Almost invariably, my meetings with political leaders in Zimbabwe tend to be well after time of appointment. And yet this does not seem to bother them.

This attitude of not placing value on time at present permeates most government departments. People wait for hours to be served, not because there is a reason for the delay, but simply because people have become accustomed to that casual approach to work and time.

BE HUMBLE AND LISTEN, REALLY LISTEN:

For those who learnt their politics at the feet of ZANU-PF, humility is anathema. For them the mark of leadership is arrogance and aloofness.

Without humility it is impossible to accept criticism as a legitimate and essential aspect of democracy. Within ZANU-PF no criticism is tolerated. Those who sought to criticize the leadership soon discovered that there was a high price to pay.

Edgar Tekere, Eddison Zvobgo, Dzikamai Mavhaire and Jonathan Moyo are but examples of people victimized merely for criticizing ZANU-PF.

The war mentality that views criticism as betrayal must be eradicated. We must feel free to openly disagree and criticize our political leaders without feeling that we have instantly become enemies or that we need to look over the shoulder all the time as a result.

Many of those still practicing the politics of yesteryear have become completely cut off from the people and have, as a result, lost the common touch.

I remember, at the height of the cholera crisis, l engaged in animated debate with a colleague over whether President Robert Mugabe, ensconced at State House, really had any idea what ordinary people were going through in their daily lives.

We wait to find out if our erstwhile colleagues in MDC will keep the communication lines open to listen and engage. Some political leaders have perfected the art of pretense; of listening without really listening.

Such an art has no place when leaders see it is as their duty to genuinely engage with the people.
Only when politicians begin to genuinely listen to the electorate can they begin to look beyond their personal interests to those of the community at large.

MIND YOUR LANGUAGE:
Political leaders ought always to use the kind of language that promotes national healing and nation building.

Surely we have had enough of the kind of venomous verbiage that Nathaniel Manheru spewed and splattered every Saturday.

Even political slogans of chanting, ‘Down with so and so!’ should be a thing of the past.

SUPPORT AND ENSURE GENUINE WOMEN’S PARTICIPATION:

The MDC must quickly move to enhance genuine participation of women in reconstruction, national healing and nation building and move away from the ZANU-PF approach of mere tokenism.

If one considers ZANU-PF’s national heroes as a measure of participation in national political life, one would note that of the 75 people today buried at the National Heroes Acre Shrine, only 4 are women (Sally Mugabe, Julia Zvobgo, Ruth Chinamano and Mama MaFuyana Nkomo).
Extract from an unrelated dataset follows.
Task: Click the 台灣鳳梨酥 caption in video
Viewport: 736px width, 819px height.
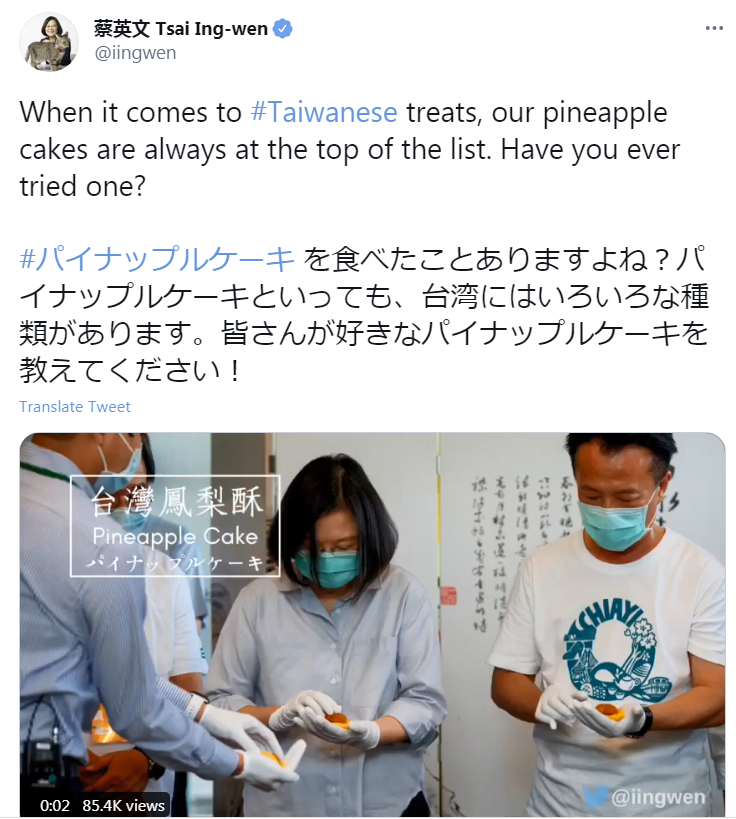Action: point(176,501)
And all these 4 women are there primarily as spouses. There is need to alter the political terrain and environment and make it conducive for women’s unfettered participation. One way of achieving this is to physical political violence as well as use of violent and uncouth language in politics. Women need not be thick-skinned first before they can venture into political life. It must not be a calling with a high price to pay for women simply because they are women. If our leaders hold dear to all these values then in no time the whole nation will be seized with this new attitude fueled by the fervent pursuit of a new kind of politics. Like ripples, the waves of goodwill will gently spread to every nook and cranny of the country. To my mind, this of change of mindset, among other things, may be just the needed catalyst to prompt Zimbabwe, like the legendary phoenix, to rise from the ashes to become yet again the paradise of Africa.